Corruption au décodage

Du 10 au 13 novembre,  la ville de Bangkok accueillait la 14ème  conférence internationale contre la corruption sur le thème : “ Restaurer la confiance : une action globale pour la transparence.”

La corruption existe dans chaque pays et la Thaïlande n’est pas épargnée. Juste avant cette conférence, un sondage a été réalisé par l’université de l’Assumption de Bangkok. Il révélait que sur les 1,349 familles sondées dans 17 provinces, 90,1 % pensent que les fonctionnaires et agents de l’Etat sont corrompus.

Mais le plus inquiétant est que 76,1 % semblent enclins à tolérer la corruption à partir du moment où leur prospérité et leur bien-être sont protégés. Ce résultat laisse craindre une résignation face à la corruption, considérée aujourd’hui, par certains, comme partie intégrante de la vie politique thaïlandaise.

En ouverture de cette conférence, le premier ministre thaïlandais, Mr Abhisit Vejjajiva, reconnaissait :

Les citoyens doivent être conscients qu’il n’existe pas de bonne corruption. (…) Le problème ne pourra jamais être résolu si tout le monde  en soutien  sa pratique.”

De nombreux universitaires thaïlandais disent que la corruption du pays est liée à son évolution sociale et au «système de patronage», vestige du passé féodal. Ainsi, en réaction aux injustices dont est victime le peuple, des thaïlandais engagés dans les mouvements réformateurs s’insurgent :  « Ceux qui mènent le pays ont la richesse et le pouvoir. Ils se considèrent comme les «pseudo seigneurs féodaux» du passé, ce qui les rend fondamentalement «intouchables» ou au-dessus de la loi. »

Plusieurs experts s’accordent à dire que, pour éradiquer cette corruption, les « élites » du pays devraient monter l’exemple, en cessant les abus d’influence dans l’utilisation de l’argent des citoyens,  dans les lois, les tribunaux, les postes de haut niveau bureaucratique, les actifs de l’État, les biens nationaux, etc… et cela en échange de «loyauté» et de «respect».

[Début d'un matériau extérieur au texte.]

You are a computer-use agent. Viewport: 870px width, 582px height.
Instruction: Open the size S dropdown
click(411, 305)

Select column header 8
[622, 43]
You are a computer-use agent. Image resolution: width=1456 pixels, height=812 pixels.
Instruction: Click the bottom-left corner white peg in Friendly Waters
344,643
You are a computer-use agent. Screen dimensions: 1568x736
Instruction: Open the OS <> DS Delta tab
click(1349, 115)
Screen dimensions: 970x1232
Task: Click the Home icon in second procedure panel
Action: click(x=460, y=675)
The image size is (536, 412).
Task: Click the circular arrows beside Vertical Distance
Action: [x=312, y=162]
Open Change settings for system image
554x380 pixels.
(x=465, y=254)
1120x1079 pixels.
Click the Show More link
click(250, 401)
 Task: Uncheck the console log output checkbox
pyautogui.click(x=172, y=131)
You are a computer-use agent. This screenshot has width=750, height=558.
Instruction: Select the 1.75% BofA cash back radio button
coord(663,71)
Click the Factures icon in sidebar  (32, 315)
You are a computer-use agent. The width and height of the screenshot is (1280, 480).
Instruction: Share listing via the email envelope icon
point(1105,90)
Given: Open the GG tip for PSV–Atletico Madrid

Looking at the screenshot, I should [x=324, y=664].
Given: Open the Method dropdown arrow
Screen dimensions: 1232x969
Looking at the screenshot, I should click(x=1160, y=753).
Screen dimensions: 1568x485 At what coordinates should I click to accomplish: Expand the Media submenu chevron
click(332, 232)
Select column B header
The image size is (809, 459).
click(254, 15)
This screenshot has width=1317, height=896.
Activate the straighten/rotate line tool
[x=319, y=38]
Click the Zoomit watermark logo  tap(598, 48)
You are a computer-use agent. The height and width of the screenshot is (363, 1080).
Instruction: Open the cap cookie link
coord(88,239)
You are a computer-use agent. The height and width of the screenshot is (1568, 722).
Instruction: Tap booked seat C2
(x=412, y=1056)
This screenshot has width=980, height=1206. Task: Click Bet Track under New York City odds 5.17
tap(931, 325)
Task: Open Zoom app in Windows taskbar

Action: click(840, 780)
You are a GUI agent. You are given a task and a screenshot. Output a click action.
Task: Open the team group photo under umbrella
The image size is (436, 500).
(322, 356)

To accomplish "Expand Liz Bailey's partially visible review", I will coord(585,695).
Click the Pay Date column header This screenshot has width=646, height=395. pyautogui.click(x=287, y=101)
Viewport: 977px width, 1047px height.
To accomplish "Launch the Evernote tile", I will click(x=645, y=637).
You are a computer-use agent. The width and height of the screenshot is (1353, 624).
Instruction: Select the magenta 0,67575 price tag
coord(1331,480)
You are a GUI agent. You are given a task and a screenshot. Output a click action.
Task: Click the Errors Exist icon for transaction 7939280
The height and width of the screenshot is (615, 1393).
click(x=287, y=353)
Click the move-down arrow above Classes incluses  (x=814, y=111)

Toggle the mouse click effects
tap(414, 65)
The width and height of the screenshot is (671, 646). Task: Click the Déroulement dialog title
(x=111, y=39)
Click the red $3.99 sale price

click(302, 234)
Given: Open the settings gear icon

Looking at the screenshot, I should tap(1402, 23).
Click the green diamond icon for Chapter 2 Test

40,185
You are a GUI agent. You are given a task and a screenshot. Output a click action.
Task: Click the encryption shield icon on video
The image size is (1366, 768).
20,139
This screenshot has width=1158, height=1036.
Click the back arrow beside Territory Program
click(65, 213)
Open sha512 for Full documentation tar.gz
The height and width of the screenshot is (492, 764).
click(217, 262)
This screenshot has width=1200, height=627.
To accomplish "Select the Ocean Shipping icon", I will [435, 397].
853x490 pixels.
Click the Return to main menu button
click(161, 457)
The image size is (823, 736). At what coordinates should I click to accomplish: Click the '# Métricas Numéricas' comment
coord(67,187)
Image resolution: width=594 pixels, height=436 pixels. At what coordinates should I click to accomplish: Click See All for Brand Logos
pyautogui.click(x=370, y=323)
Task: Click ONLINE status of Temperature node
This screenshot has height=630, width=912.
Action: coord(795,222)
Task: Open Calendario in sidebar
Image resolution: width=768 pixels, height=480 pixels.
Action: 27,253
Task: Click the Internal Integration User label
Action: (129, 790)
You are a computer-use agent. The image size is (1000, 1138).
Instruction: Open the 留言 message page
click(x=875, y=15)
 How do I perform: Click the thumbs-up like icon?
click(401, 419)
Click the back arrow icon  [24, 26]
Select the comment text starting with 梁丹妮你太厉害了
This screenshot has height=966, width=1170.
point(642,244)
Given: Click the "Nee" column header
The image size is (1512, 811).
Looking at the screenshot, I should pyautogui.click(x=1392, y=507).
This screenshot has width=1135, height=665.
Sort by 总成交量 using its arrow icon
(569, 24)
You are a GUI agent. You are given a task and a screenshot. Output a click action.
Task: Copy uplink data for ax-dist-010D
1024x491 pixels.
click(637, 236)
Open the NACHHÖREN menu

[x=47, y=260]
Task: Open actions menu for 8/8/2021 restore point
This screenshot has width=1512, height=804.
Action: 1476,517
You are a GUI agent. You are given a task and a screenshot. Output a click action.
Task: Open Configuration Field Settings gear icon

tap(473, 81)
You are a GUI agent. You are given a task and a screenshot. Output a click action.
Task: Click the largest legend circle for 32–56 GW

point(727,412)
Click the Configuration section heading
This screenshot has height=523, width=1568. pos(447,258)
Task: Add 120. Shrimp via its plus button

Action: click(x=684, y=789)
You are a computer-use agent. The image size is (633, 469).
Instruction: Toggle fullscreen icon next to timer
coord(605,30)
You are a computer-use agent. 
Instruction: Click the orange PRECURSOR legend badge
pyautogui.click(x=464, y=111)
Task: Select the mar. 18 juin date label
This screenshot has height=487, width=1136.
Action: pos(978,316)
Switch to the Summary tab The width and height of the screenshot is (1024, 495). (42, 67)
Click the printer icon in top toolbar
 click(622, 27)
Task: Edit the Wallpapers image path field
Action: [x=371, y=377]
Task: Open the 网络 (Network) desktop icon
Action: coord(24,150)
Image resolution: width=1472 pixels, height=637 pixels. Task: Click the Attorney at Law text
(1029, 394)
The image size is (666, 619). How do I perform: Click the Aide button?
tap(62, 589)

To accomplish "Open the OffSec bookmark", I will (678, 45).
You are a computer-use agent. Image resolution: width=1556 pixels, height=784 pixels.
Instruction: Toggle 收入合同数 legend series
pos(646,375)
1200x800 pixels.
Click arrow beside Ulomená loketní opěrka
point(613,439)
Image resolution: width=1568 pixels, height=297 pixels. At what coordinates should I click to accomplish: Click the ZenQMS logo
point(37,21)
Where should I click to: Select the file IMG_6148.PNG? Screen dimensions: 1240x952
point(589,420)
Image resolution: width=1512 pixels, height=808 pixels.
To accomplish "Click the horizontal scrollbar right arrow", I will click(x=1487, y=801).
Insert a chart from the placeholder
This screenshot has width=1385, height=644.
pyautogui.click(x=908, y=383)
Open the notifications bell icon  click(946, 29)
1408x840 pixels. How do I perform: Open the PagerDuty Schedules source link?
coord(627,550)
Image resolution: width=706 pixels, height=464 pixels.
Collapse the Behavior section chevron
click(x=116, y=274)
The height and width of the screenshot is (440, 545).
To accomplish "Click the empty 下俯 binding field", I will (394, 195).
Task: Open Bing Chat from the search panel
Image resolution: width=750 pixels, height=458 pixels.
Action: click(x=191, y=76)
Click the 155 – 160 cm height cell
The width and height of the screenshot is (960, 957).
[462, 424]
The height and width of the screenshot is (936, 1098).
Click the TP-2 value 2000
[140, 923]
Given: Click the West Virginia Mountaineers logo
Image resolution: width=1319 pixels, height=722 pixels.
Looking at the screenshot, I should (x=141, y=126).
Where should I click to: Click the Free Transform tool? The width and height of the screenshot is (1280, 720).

En 2004, les permanents d’une ONG avaient constaté qu’une partie du budget prévu pour un projet de développement dans un quartier pauvre avait été détourné par son leader, pour son usage personnel. Afin de révéler cela, l’ONG avait donc invité l’ensemble des familles de ce quartier à une réunion. Après avoir exposé et reproché les faits au leader, les permanents de l’ONG furent pris à partie par la majorité des familles. Le leader ne fut aucunement entaché par ces révélations. La loyauté et la confiance des familles de son quartier lui restaient acquises.

Il faut savoir qu’autrefois souvent le leader dans un quartier ou un village pauvre de Thaïlande était  respecté en raison de sa connaissance des usages, coutumes et des rites traditionnels protecteurs. Ils assumaient trois missions prioritaires :

  • régler les conflits dans le quartier
  • régler les problèmes avec la police locale
  • faciliter l’accès à un travail

 Mais depuis une trentaine d’années, le leader est surtout jugé pour sa capacité à faire bénéficier le plus grand nombre de familles de son quartier des programmes gouvernementaux ou autres projets d’organisations extérieures au quartier. Ainsi, l’enrichissement personnel du leader est communément accepté si, conjointement, ce dernier sert aussi les intérêts des familles de son quartier.